(Pixel coordinate grounding data)
•••

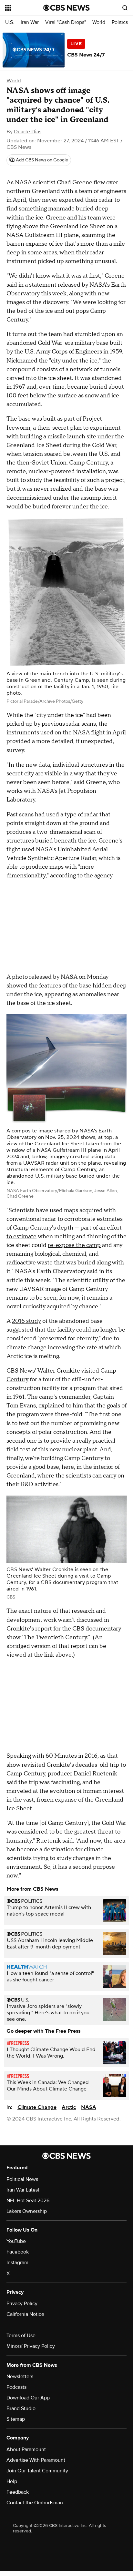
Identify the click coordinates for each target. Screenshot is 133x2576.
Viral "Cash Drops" (65, 22)
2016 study (26, 1321)
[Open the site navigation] (24, 8)
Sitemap (15, 2419)
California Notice (25, 2314)
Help (11, 2481)
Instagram (17, 2262)
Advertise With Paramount (35, 2460)
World (98, 22)
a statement (40, 285)
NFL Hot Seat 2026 (27, 2200)
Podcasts (16, 2387)
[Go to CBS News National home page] (66, 8)
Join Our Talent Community (37, 2470)
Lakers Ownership (26, 2211)
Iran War (30, 22)
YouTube (16, 2241)
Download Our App (28, 2397)
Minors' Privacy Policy (30, 2346)
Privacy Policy (21, 2303)
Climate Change (36, 2107)
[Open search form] (125, 8)
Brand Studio (21, 2408)
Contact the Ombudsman (34, 2502)
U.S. (9, 22)
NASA (88, 2107)
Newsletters (19, 2376)
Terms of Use (21, 2335)
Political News (22, 2179)
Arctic (69, 2107)
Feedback (17, 2492)
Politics (120, 22)
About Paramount (26, 2449)
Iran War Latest (22, 2190)
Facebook (17, 2251)
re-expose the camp (74, 1245)
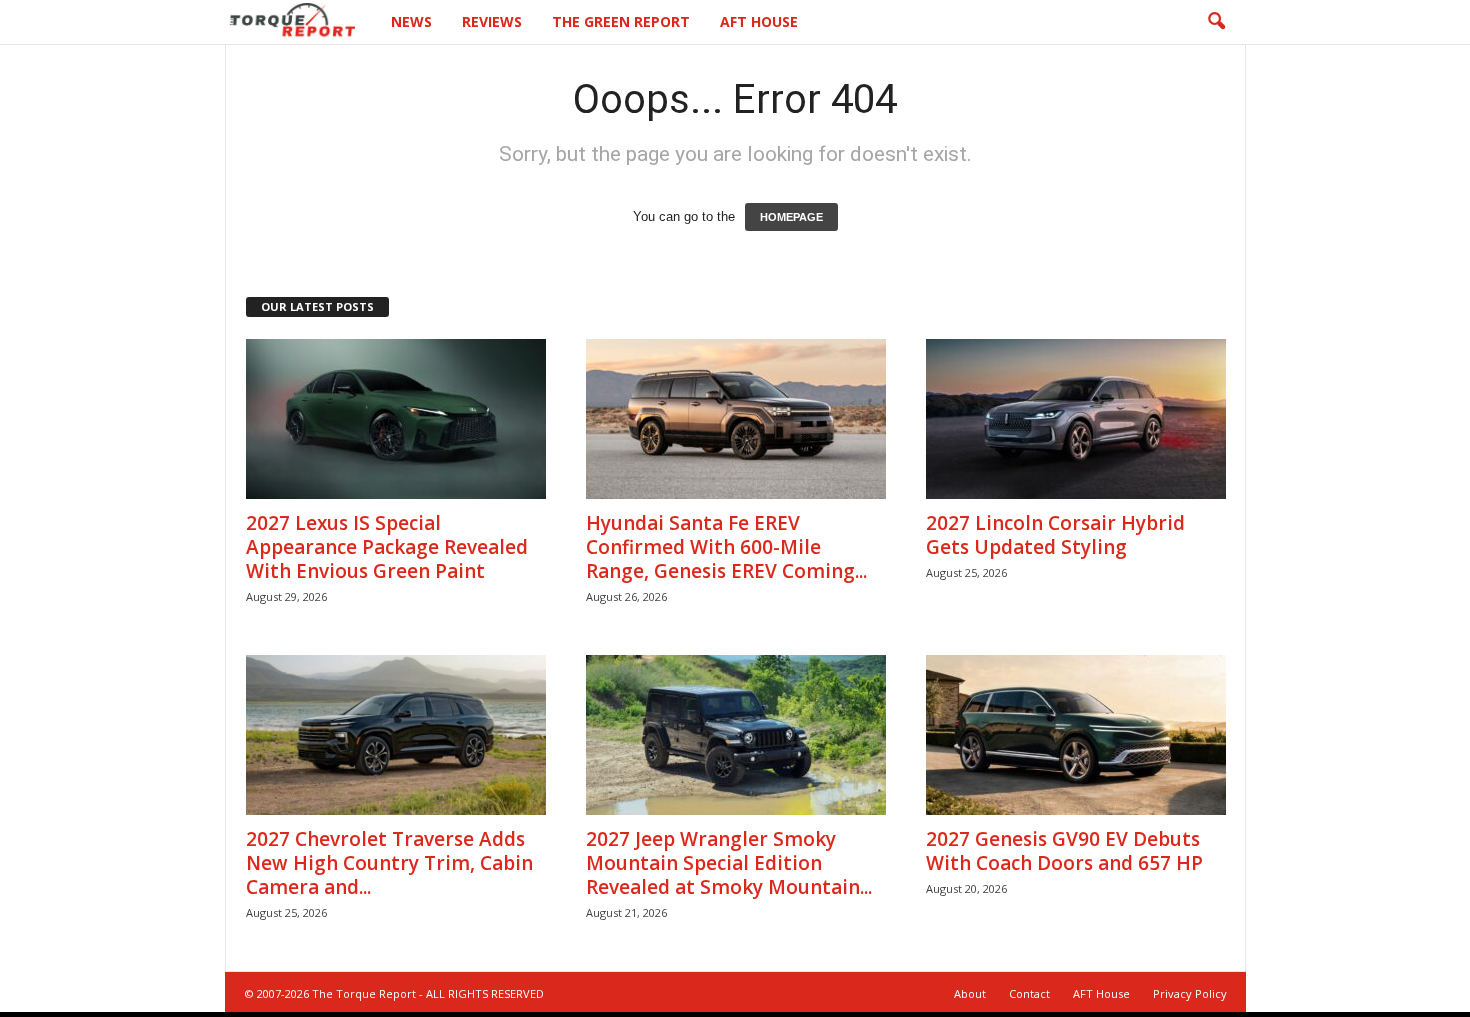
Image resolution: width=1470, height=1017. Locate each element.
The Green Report (621, 21)
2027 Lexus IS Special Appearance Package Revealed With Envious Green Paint (387, 547)
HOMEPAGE (791, 217)
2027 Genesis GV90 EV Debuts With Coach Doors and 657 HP (1064, 851)
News (411, 21)
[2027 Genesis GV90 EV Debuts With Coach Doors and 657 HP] (1076, 735)
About (970, 993)
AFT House (759, 21)
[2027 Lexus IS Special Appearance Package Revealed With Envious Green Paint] (396, 419)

•••

What is being asked
Some lines above contain the word "Doors". Copy each of them.

Response for this exercise
2027 Genesis GV90 EV Debuts With Coach Doors and 657 HP (1064, 851)
[2027 Genesis GV90 EV Debuts With Coach Doors and 657 HP] (1076, 735)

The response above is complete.